# Format HFS+ sur disque ethernet mini LaCie ?



## Dan82 (19 Février 2006)

Bonjour,

J'ai un disque dur Ethernet LaCie mini connecté en réseau à mon G5 mais les seuls formats proposés dans l'interface d'administration via le navigateur sont FAT32 et EXT3.

Pourtant, les infos constructeurs disent que ce disque accepte les écritures au format HFS+ mais la doc n'est pas très claire sur le sujet.

Je suppose qu'il est possible de formater ce disque en HFS+ si je le connecte en USB mais sera t-il ensuite utilisable en mode réseau à ce format ? ; je pense que non mais si quelqu'un peut m'apporter ses lumières sur le sujet, je suis preneur.

Dan


----------



## Jean-Miche (20 Février 2006)

Dan82 a dit:
			
		

> Bonjour,  J'ai un disque dur Ethernet LaCie mini connecté en réseau à mon G5 mais les seuls formats proposés dans l'interface d'administration via le navigateur sont FAT32 et EXT3.
> Pourtant, les infos constructeurs disent que ce disque accepte les écritures au format HFS+ mais la doc n'est pas très claire sur le sujet. Je suppose qu'il est possible de formater ce disque en HFS+ si je le connecte en USB mais sera t-il ensuite utilisable en mode réseau à ce format ? ; je pense que non mais si quelqu'un peut m'apporter ses lumières sur le sujet, je suis preneur. Dan



Pourtant dans le manuel d'utilisation de LaCie Ethernet Disk Mini page 41 tu as les systèmes de fichiers pris en charge sur le réseau (ethernet) avec les protocoles de réseau utilisés et en USB.
En complément je te laisse le lien du support qu'il faut impérativement regardé en complèment :

http://www.lacie.com/fr/support/faq/index.htm

où tu trouveras en anglais :

Why should I reformat my Ethernet Disk mini in Extend 3?

With an Ethernet Disk mini reformatted in Extend 3, you will be able to store files with a size of over 2GB.

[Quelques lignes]

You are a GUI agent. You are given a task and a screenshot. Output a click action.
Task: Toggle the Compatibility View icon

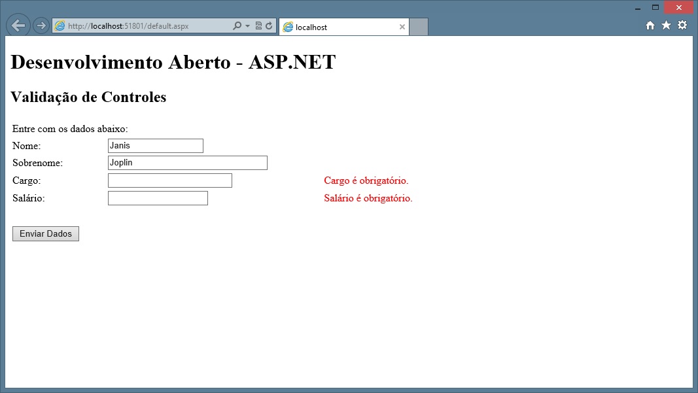[258, 26]
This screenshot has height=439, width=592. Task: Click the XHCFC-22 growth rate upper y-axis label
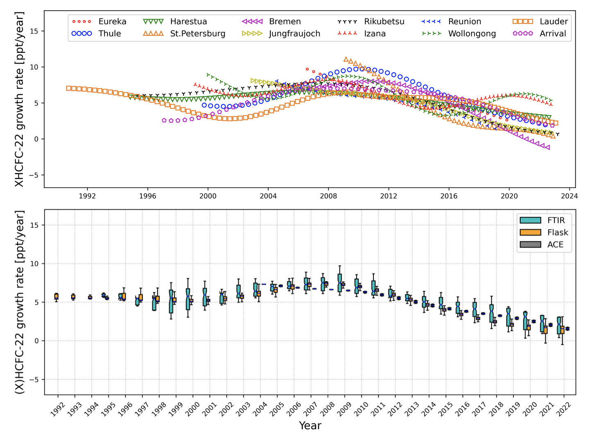pos(19,100)
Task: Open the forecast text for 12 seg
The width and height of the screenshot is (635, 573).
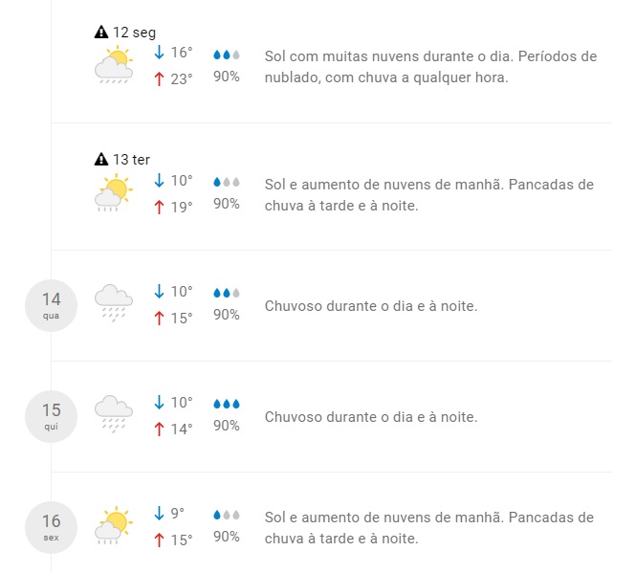Action: [429, 67]
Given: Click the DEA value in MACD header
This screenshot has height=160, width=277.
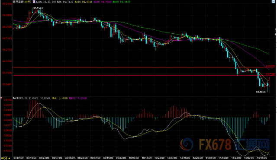Looking at the screenshot, I should (x=59, y=98).
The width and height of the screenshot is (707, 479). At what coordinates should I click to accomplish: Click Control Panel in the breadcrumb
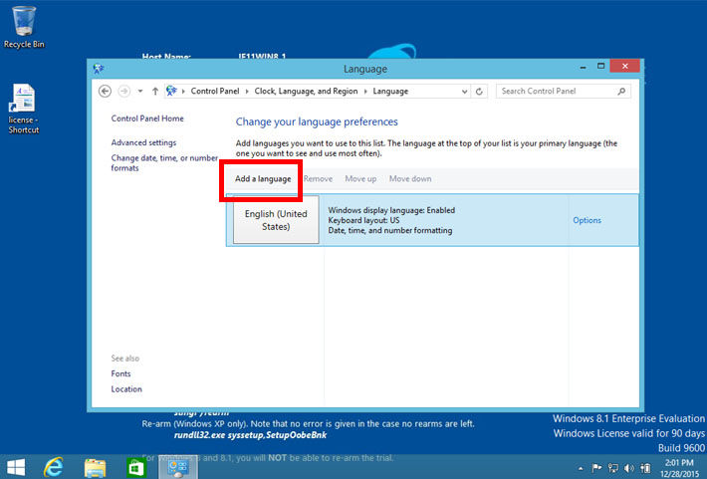coord(214,91)
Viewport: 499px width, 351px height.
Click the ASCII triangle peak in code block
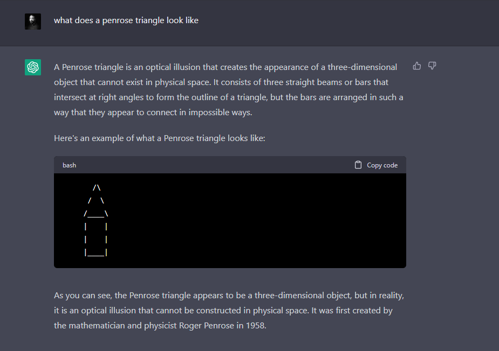coord(97,188)
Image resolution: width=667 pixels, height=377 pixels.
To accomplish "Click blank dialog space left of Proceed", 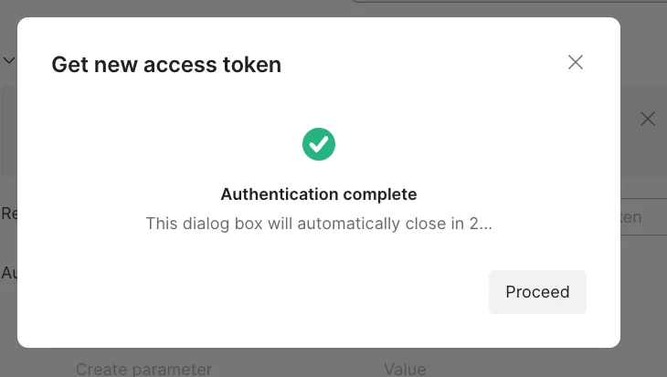I will (274, 292).
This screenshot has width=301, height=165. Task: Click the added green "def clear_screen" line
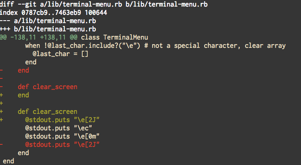click(48, 111)
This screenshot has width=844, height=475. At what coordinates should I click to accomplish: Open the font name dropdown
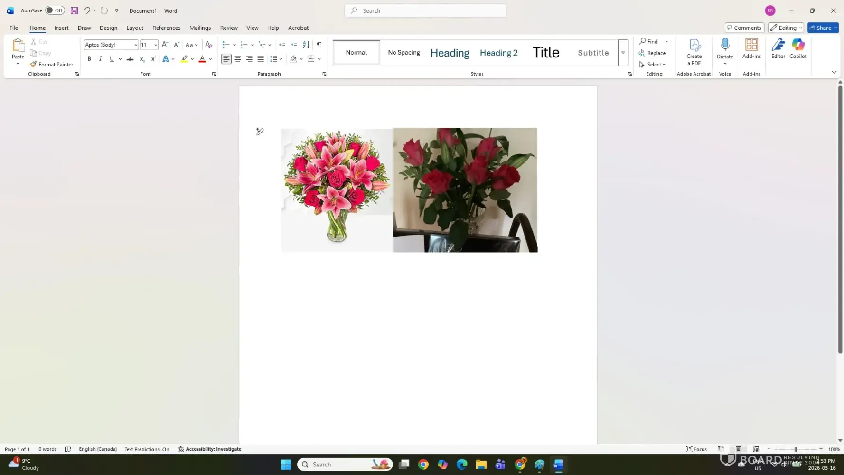pyautogui.click(x=136, y=45)
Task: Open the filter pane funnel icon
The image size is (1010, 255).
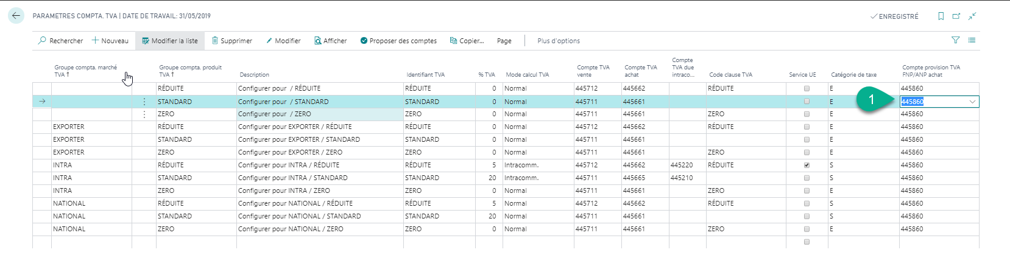Action: (x=955, y=40)
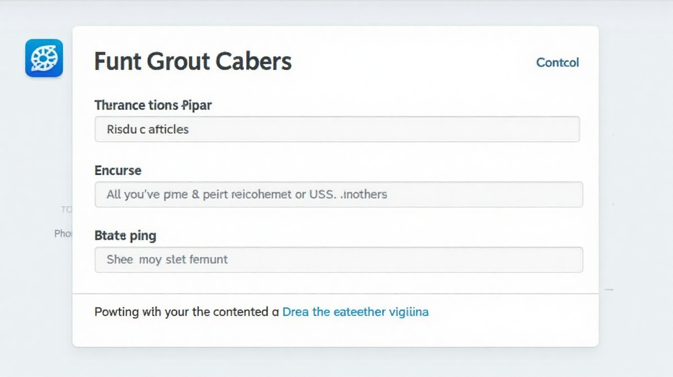Click the faint TO text behind dialog
This screenshot has width=673, height=377.
pyautogui.click(x=67, y=209)

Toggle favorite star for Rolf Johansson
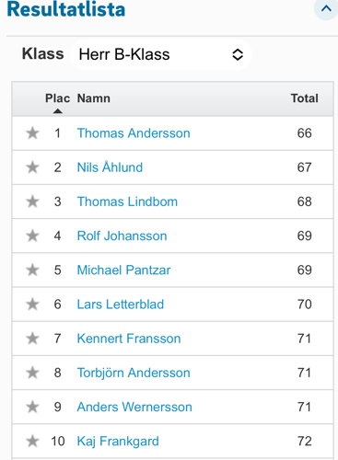pos(32,236)
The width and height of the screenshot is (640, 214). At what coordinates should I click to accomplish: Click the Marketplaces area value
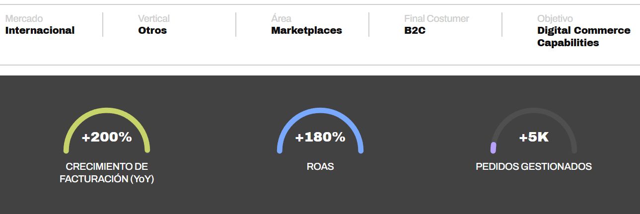click(306, 30)
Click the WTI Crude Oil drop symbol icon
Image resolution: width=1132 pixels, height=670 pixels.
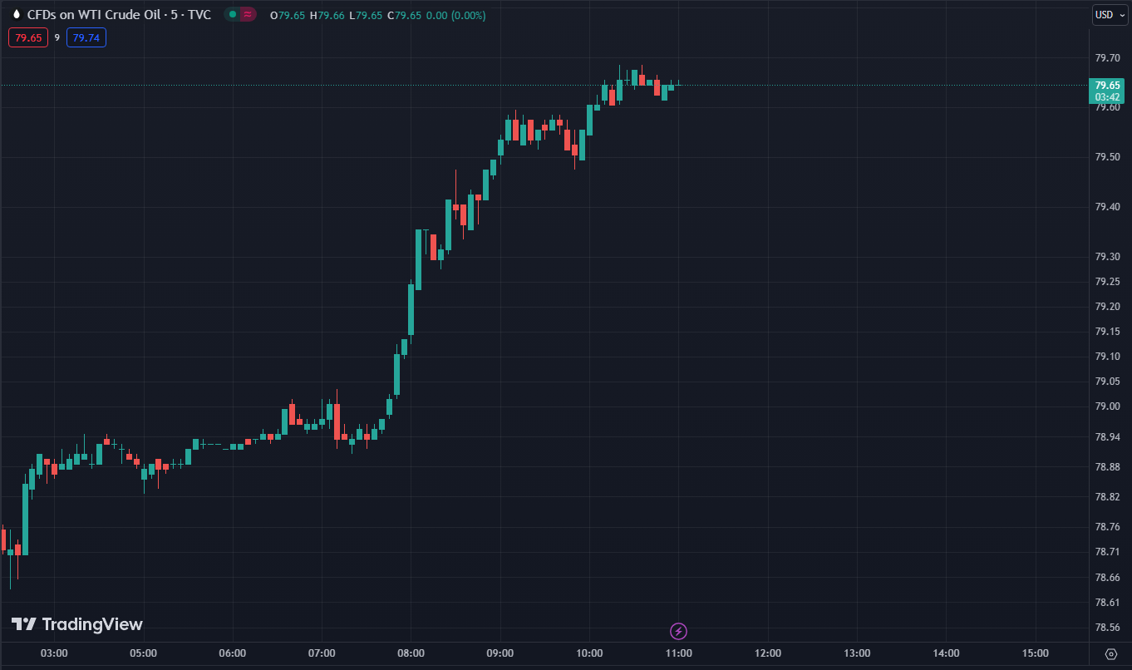16,15

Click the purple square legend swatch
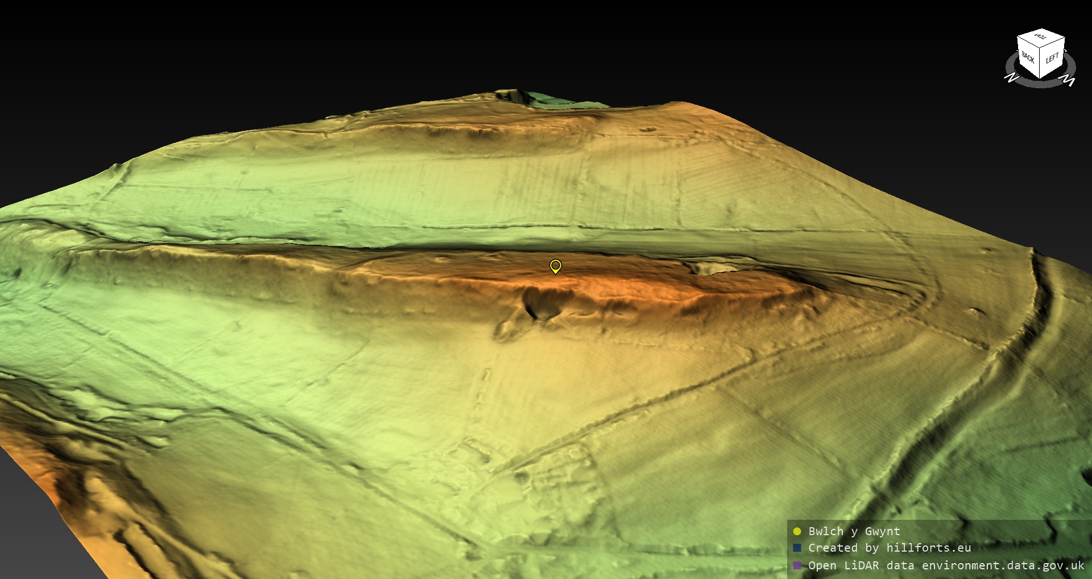point(797,565)

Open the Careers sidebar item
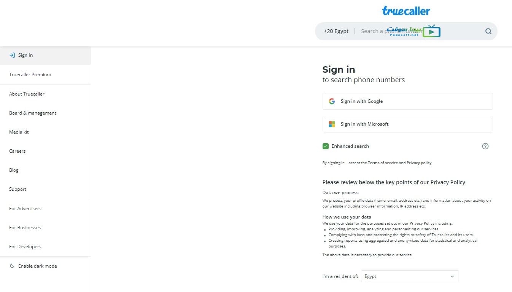[x=17, y=151]
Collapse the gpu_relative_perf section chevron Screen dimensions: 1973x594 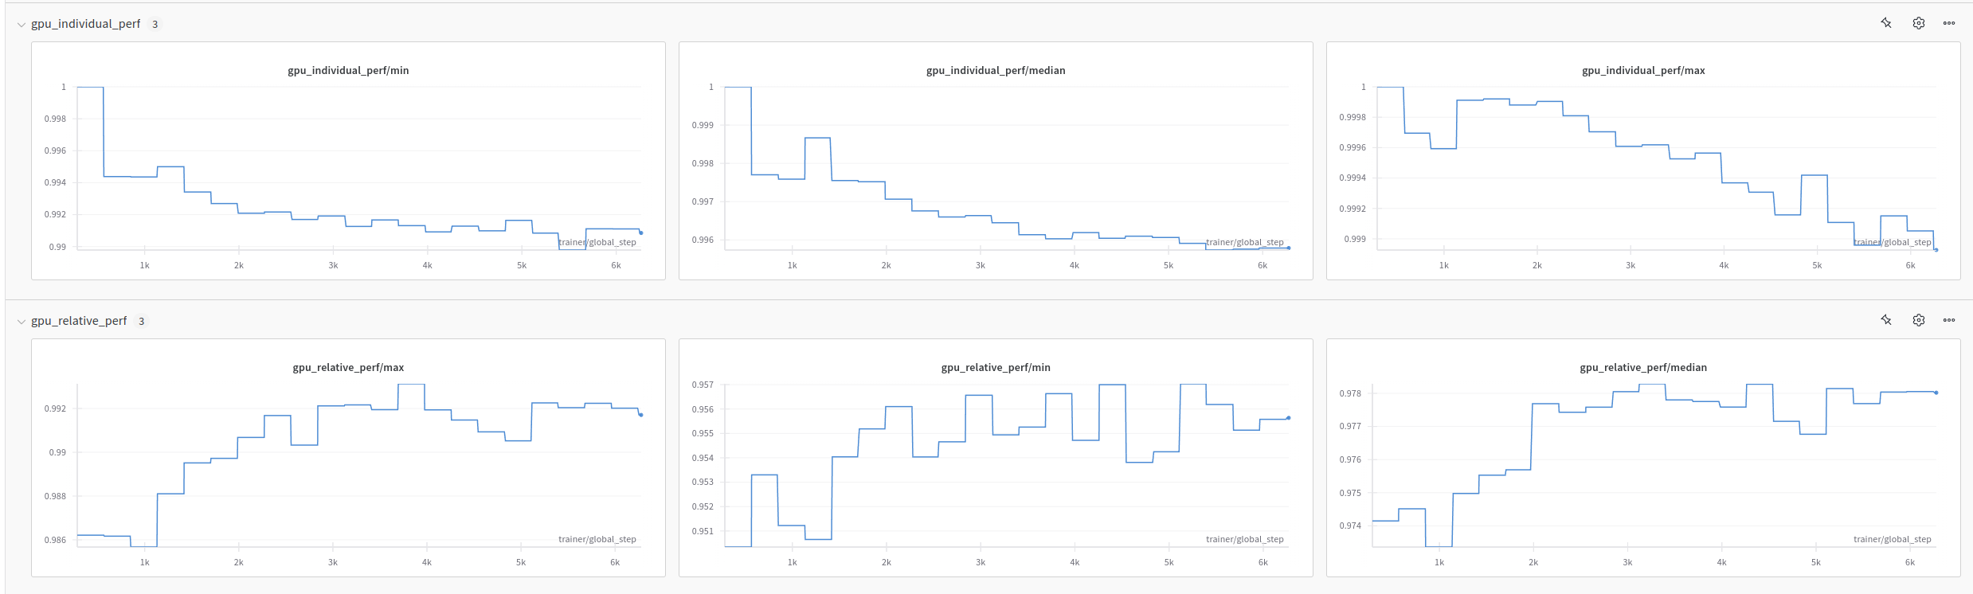[22, 322]
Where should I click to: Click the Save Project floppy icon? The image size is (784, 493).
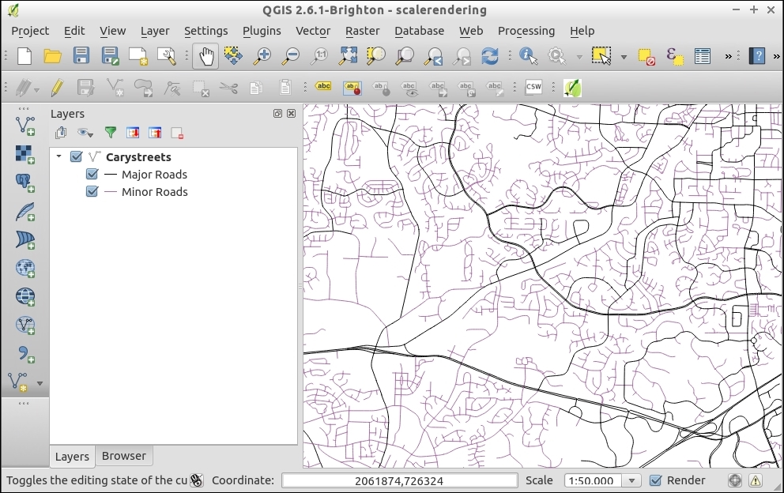[x=81, y=56]
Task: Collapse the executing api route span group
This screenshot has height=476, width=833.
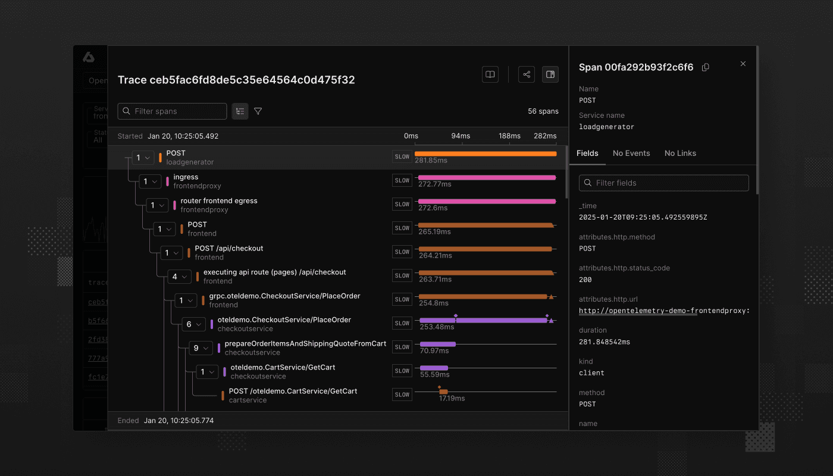Action: coord(179,276)
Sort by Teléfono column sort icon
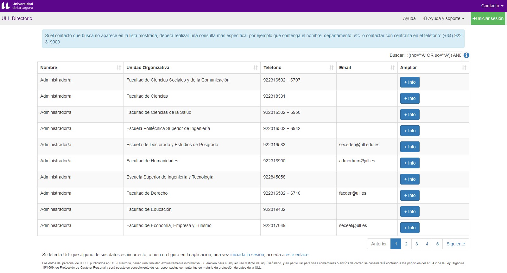 click(331, 68)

• Exercices
1. Modifie le passage du fil sur le disque LaCie qui part des mots « En complément je » et s'arrête après « of over 2GB. » : recopie-le en remplaçant « Extend 3 » par « EXT3 ».
2. D'après le fil sur le disque LaCie, les affirmations suivantes sont-elles exactes ? Pour chacune, réponds par oui ou non et cite les mots du texte qui tranchent. (a) Le disque de Dan82 est relié à son G5 par USB. (b) L'interface d'administration ne propose que les formats FAT32 et EXT3. (c) Jean-Miche renvoie à la page 41 du manuel d'utilisation pour les systèmes de fichiers pris en charge.

• Corrigés
1.
En complément je te laisse le lien du support qu'il faut impérativement regardé en complèment :

http://www.lacie.com/fr/support/faq/index.htm

où tu trouveras en anglais :

Why should I reformat my Ethernet Disk mini in EXT3?

With an Ethernet Disk mini reformatted in EXT3, you will be able to store files with a size of over 2GB.

2.
(a) Non : « connecté en réseau à mon G5 ».
(b) Oui : « les seuls formats proposés dans l'interface d'administration via le navigateur sont FAT32 et EXT3 ».
(c) Oui : « dans le manuel d'utilisation de LaCie Ethernet Disk Mini page 41 tu as les systèmes de fichiers pris en charge ».